**Reading text:**
○ ○ ○ ○

Working With External Data (Part 2 of X)

February 2, 2010

This is the second post of a series related to working with external data for analysis or modeling purposes. You can read the first post HERE or read the “cliff notes” summary below.

***

Part 1 “Cliff Notes”

1.    Know what information you are hoping to derive from the data.
2.    Methodically narrow down your data for relevant data points. More data does not guarantee better or more accurate information.
3.    Some refinement considerations include:
a.    Time frames. Limit your data set to a span of time commensurate with a minimum level of technology as well as a consistent expectation of regulatory / industry standard requirements.
b.    Good fit. Consider points related to your industry, service offering / value proposition, and loss form categories.
c.    Duplicate records. When working with multiple external data sources, keep an eye out for duplicate event records.
d.    Consistency. Be consistent in how you analyze data points.

NOTE: Collecting and right sizing external data is useful for comparing your internal loss events to external loss events, understanding what a worst-case loss could like for your company and possibly incorporating into a data set to be used for modeling purposes.

***

In this post, I want to focus on right-sizing data points in your data set commiserate with the size of your company.

○ ○ ○ ○

**Activity list:**
(1) Print, word for word, the passage of the external data post between "2.    Methodically narrow" and "duplicate event records.", inclusive.
(2) According to the external data post, on what basis should the time frame of a data set be limited?
The entries play no part in this exercise.

**Listed entries:**
○ ○ ○ ○

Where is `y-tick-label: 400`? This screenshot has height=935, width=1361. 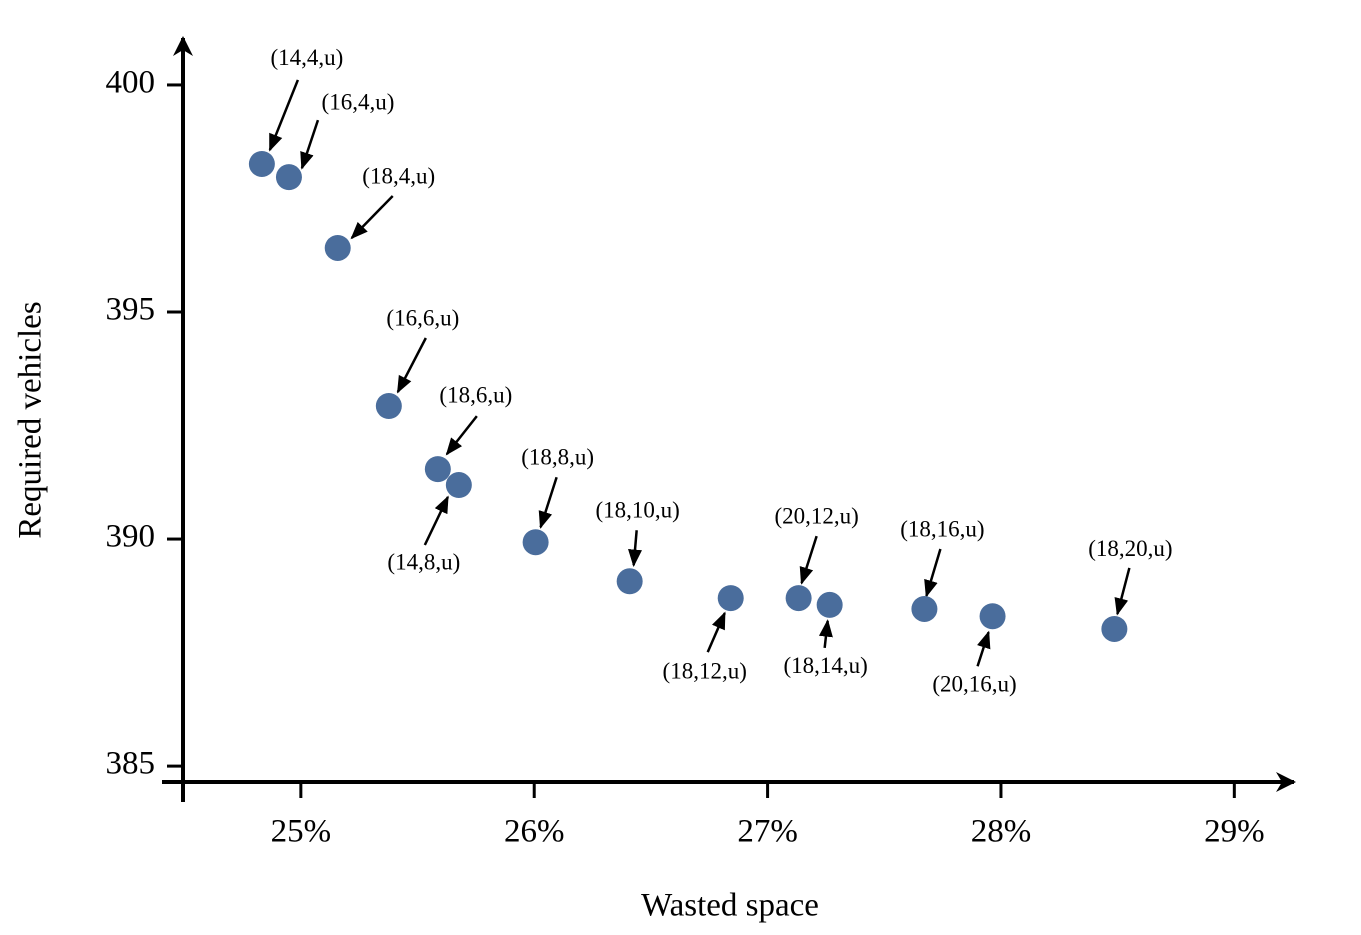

○ ○ ○ ○

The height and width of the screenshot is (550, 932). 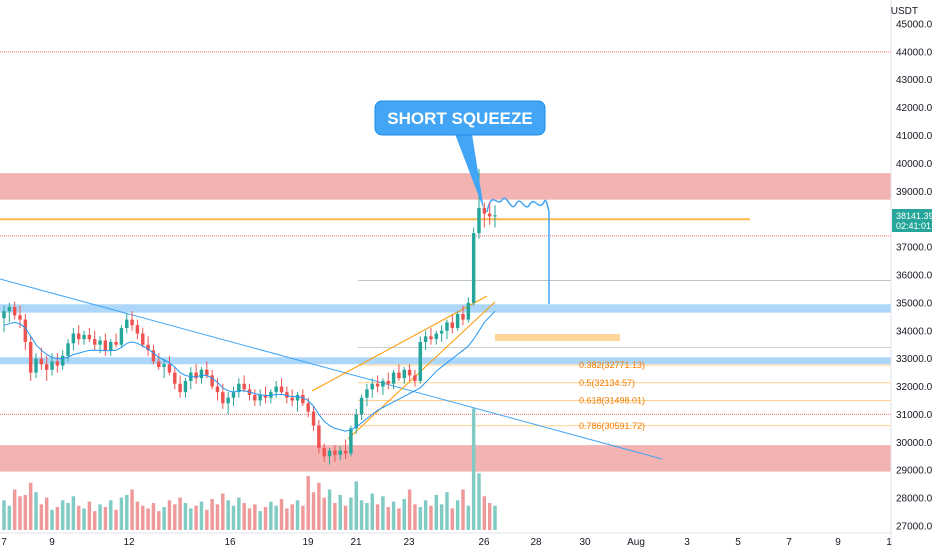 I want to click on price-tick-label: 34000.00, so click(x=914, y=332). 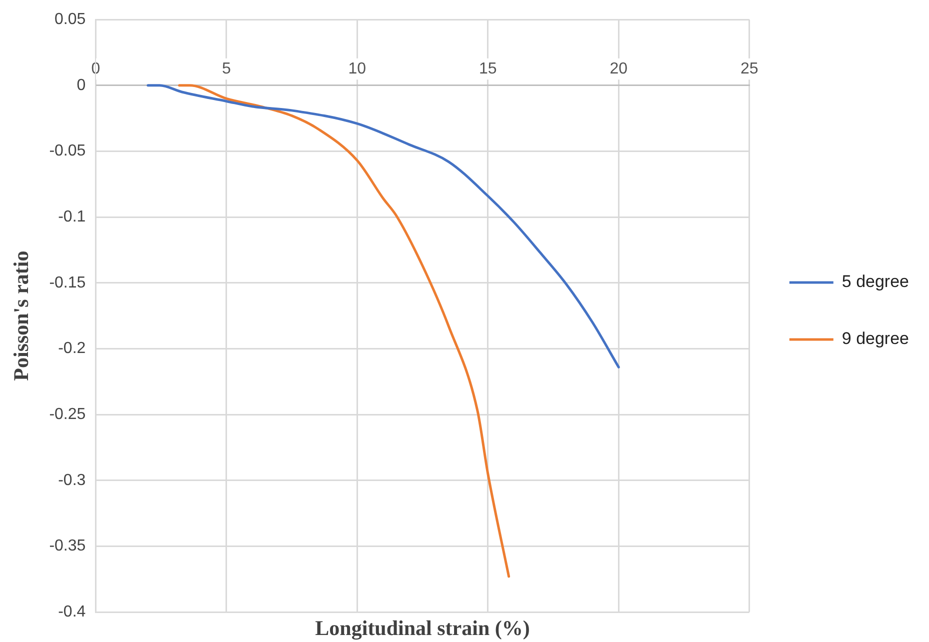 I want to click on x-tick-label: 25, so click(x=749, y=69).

○ ○ ○ ○

**Solutions to the problems:**
(1)
2.    Methodically narrow down your data for relevant data points. More data does not guarantee better or more accurate information.
3.    Some refinement considerations include:
a.    Time frames. Limit your data set to a span of time commensurate with a minimum level of technology as well as a consistent expectation of regulatory / industry standard requirements.
b.    Good fit. Consider points related to your industry, service offering / value proposition, and loss form categories.
c.    Duplicate records. When working with multiple external data sources, keep an eye out for duplicate event records.

(2) The post says to limit the data set to a span of time that matches a minimum level of technology. That span should also reflect a consistent expectation of regulatory or industry standard requirements.